Lot n° 131

Maxime GORKI (Максим Горький. 1868-1936)

Estimation : 3000 - 4000
Description
Lettre autographe signée adressée à l’écrivain Franz Hellens et à sa femme, en russe. Naples, 2 décembre 1925. 1 p. ½ grand in-4 sur papier quadrillé. Je suis maintenant installé à Naples… j’avale des médicaments, je travaille beaucoup



Rare lettre écrite pendant son second exil italien



Traduction : Chers amis, merci pour la photo, elle est très amusante. J’aimerais en avoir un agrandissement, en deux ou trois exemplaires.
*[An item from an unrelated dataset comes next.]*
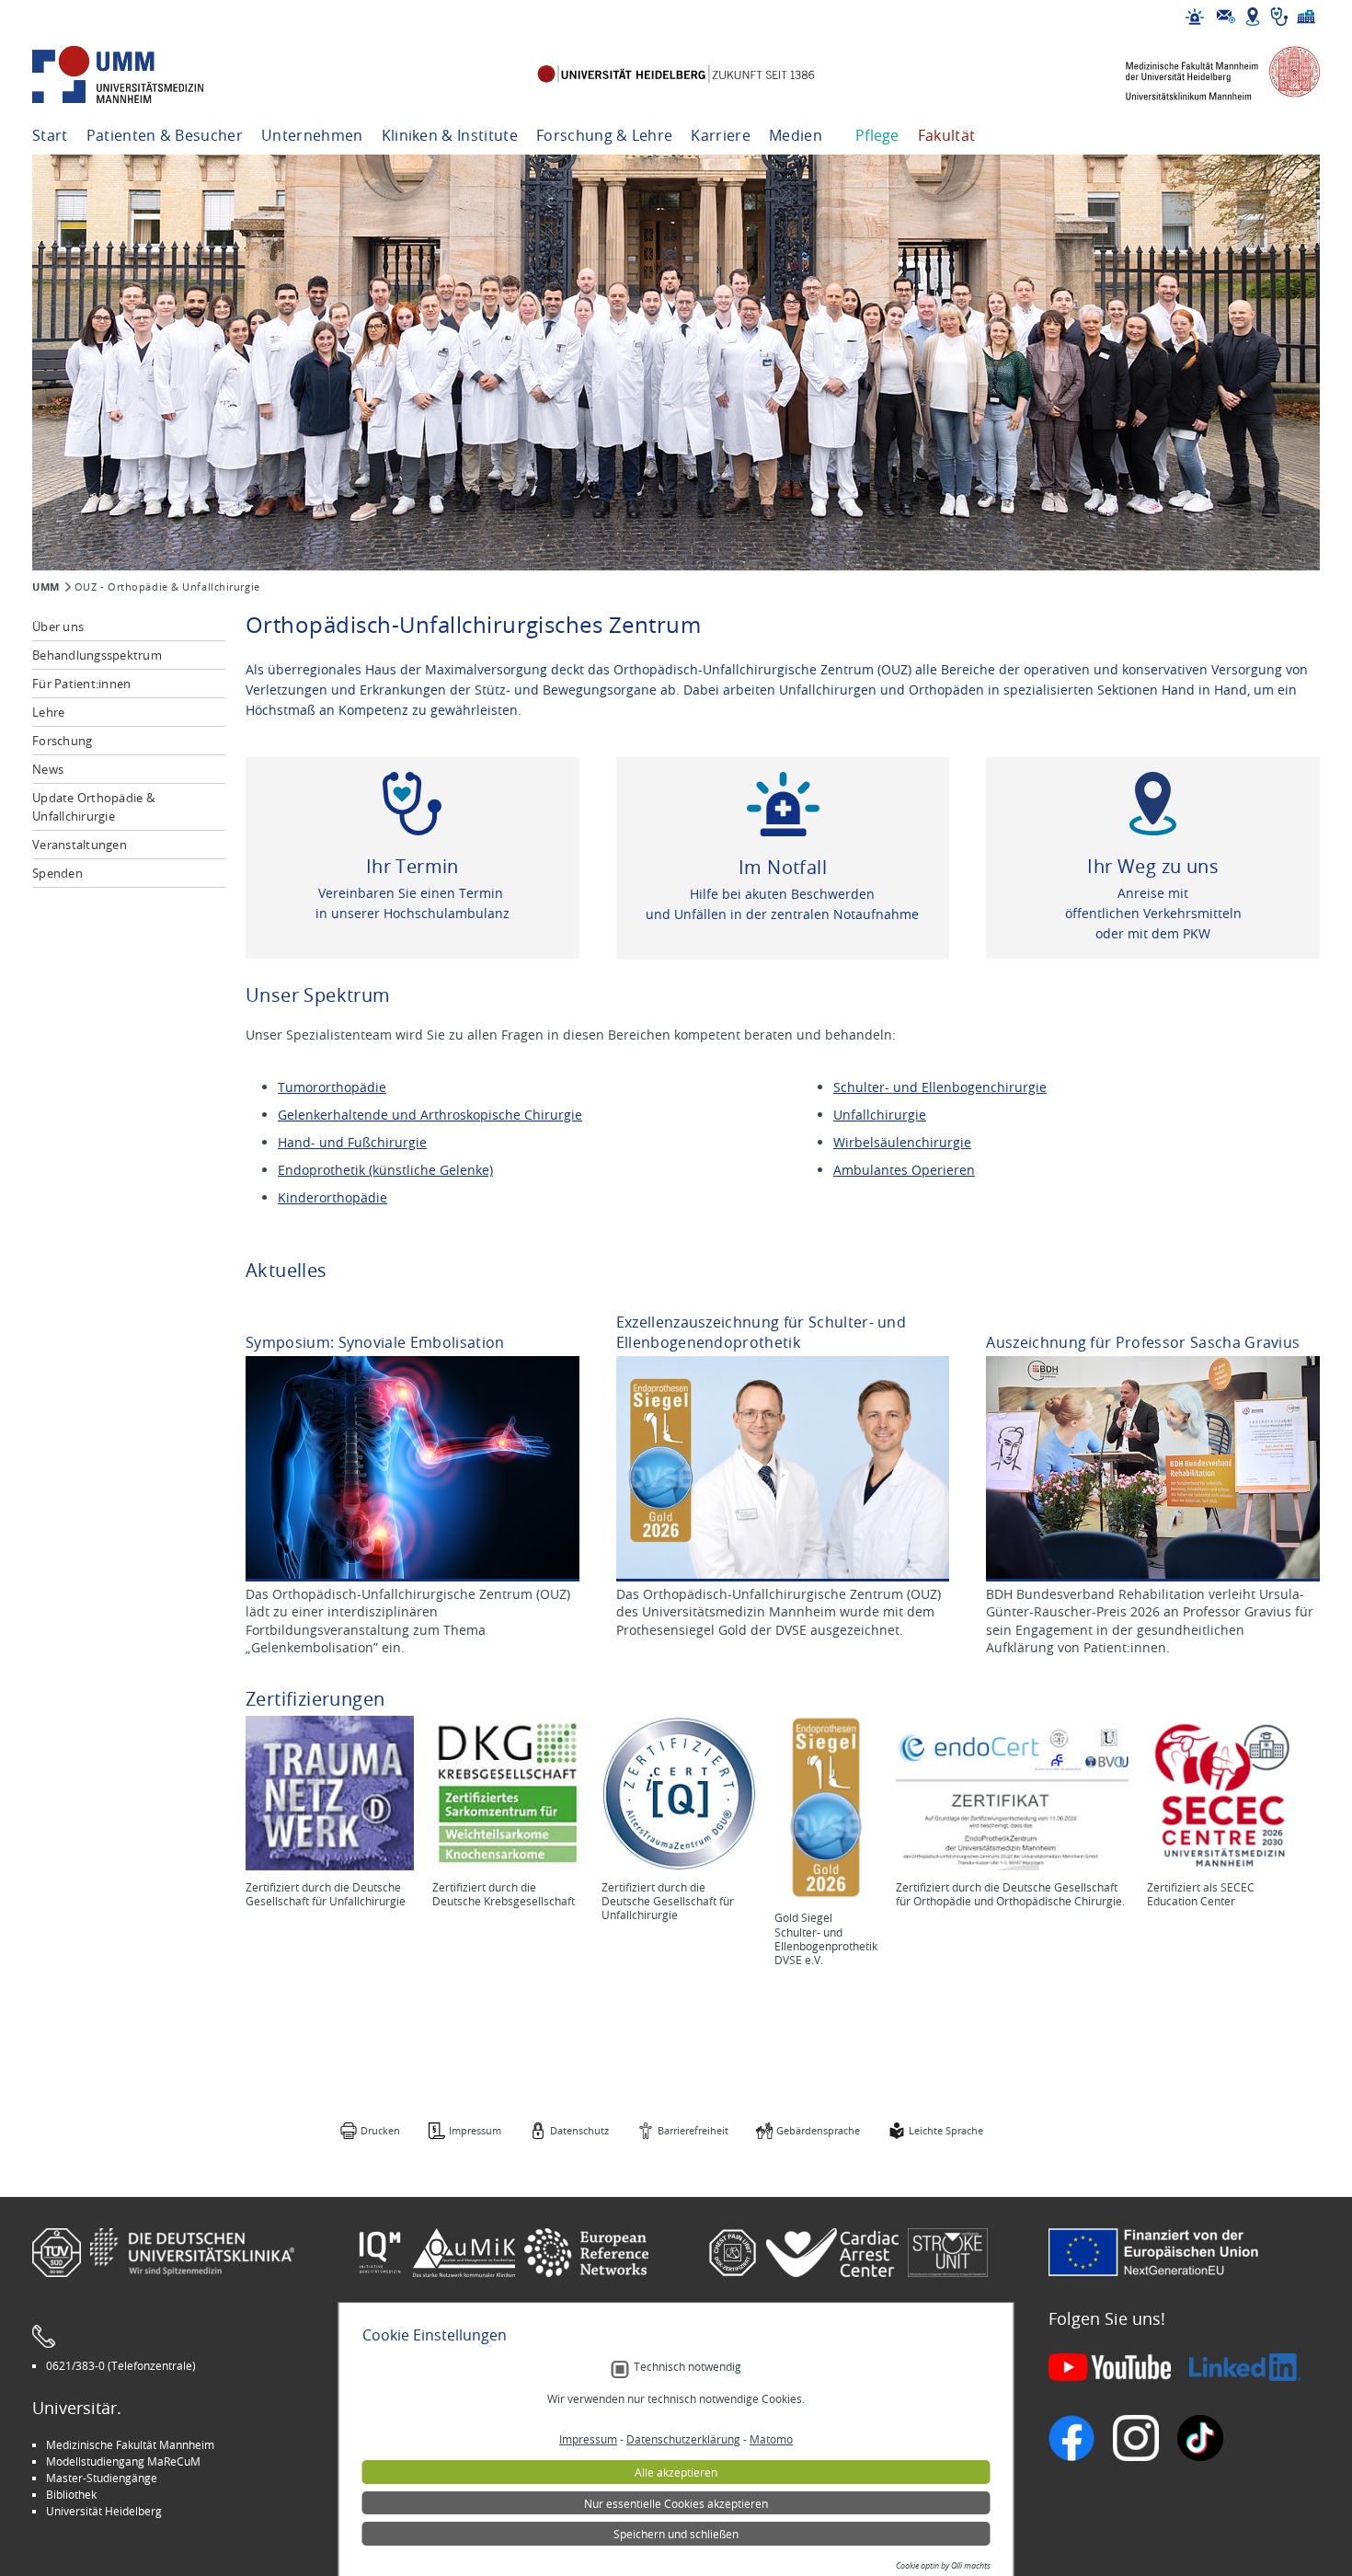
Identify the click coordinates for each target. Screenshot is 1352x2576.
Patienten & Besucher (164, 135)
Ne remettriez-vous pas le négatif à un photographe, afin qu’il en tire quelques épreuves ? Ou bien envoyez-moi le négatif, je ferai moi-même l’agrandissement.

Merci de votre lettre si gentille. Votre visite à Sorrente m’a laissé un profond et joyeux souvenir. Ma rencontre avec Hellens est un cas de sympathie foudroyante. J’aime beaucoup de pareilles rencontres, lorsqu’au premier coup d’œil nait le sentiment d’une parenté morale solide. Les russes ont un proverbe misanthrope : « Pour connaître un homme, il faut avoir mangé une livre de sel avec lui ». Bien que je ne manque pas de raisons d’être misanthrope, je ne suis pas contaminé par cette maladie. Je me rappelle très bien la figure énergique d’Hellens, et ses yeux sérieux, dans lesquels, malgré cette sévérité, on devine une tristesse enfantine et de la tendresse aussi. Mais oui, je me rappelle très bien ses traits ; malgré cela, qu’il m’envoie sa photo.
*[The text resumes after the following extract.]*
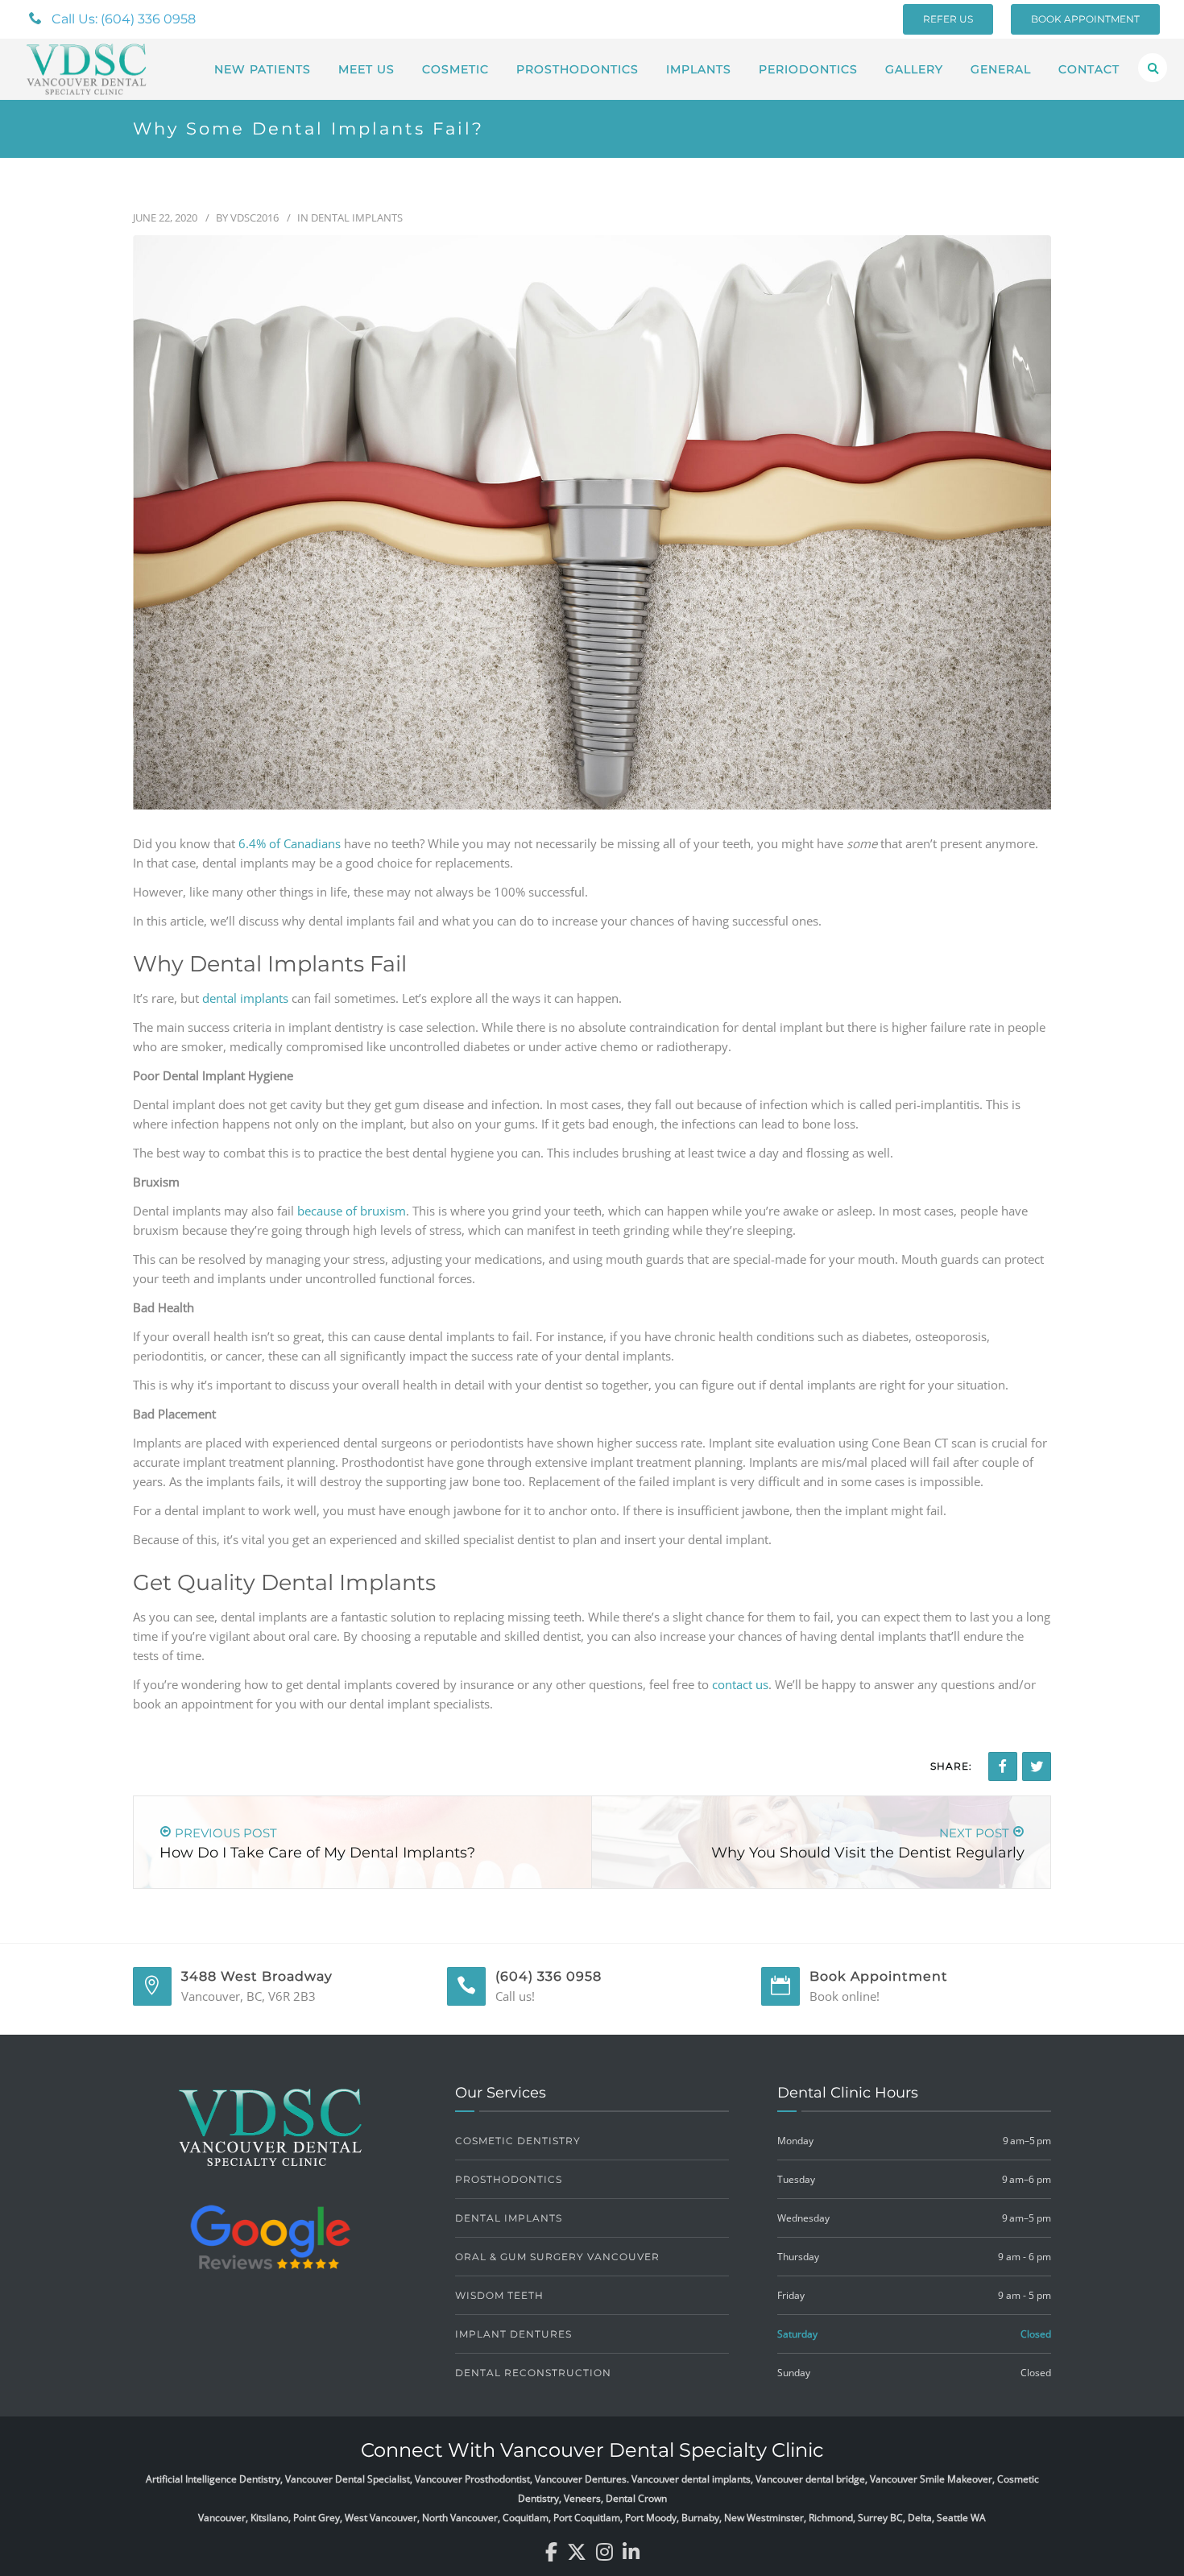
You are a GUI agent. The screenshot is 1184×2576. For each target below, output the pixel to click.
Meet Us (366, 69)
Je suis maintenant installé à Naples, ce que vous savez déjà. Je ne me suis pas mal arrangé là, mais je ne parviens pas à terrasser l’insomnie ; j’avale des médicaments, je travaille beaucoup, mais il est peu probable que je puisse terminer mon travail avant un an. Il se peut qu’il me prenne même plus de temps. Je suis content d’apprendre que vous aussi, vous avez commencé un ouvrage. Je vous souhaite satisfaction et succès. »
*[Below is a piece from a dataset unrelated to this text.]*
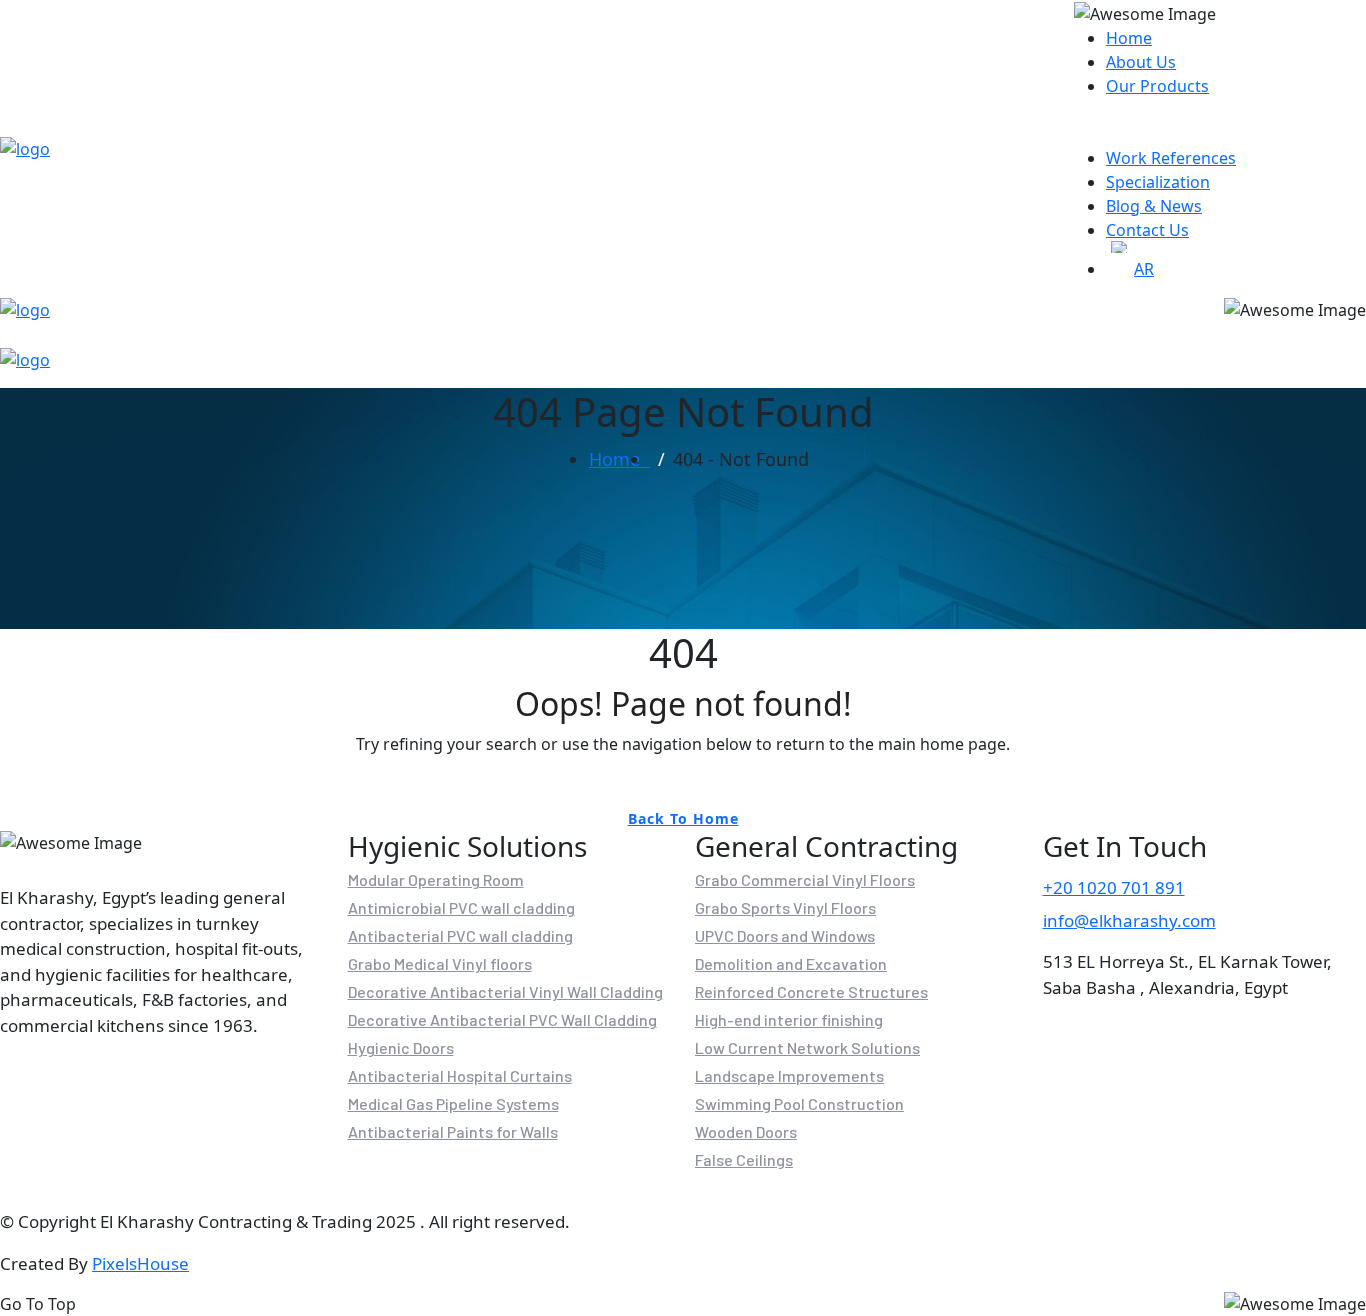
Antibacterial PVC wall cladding (460, 936)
Depuis le 16 octobre 1921, sur le conseil insistant de Lénine, Maxime Gorki est contraint à l’exil. Après l’Allemagne et la Tchécoslovaquie, il s’installe en Italie à partir de 1924, à Sorrente, où il soigne sa tuberculose. Gorki y écrira La Maison Artamonov (1925) et débutera le roman-fleuve qu’il évoque dans cette lettre : La Vie de Klim Samguine, dédié à Maria Zakrevskaïa, sa secrétaire et nouvelle compagne, roman qui restera inachevé.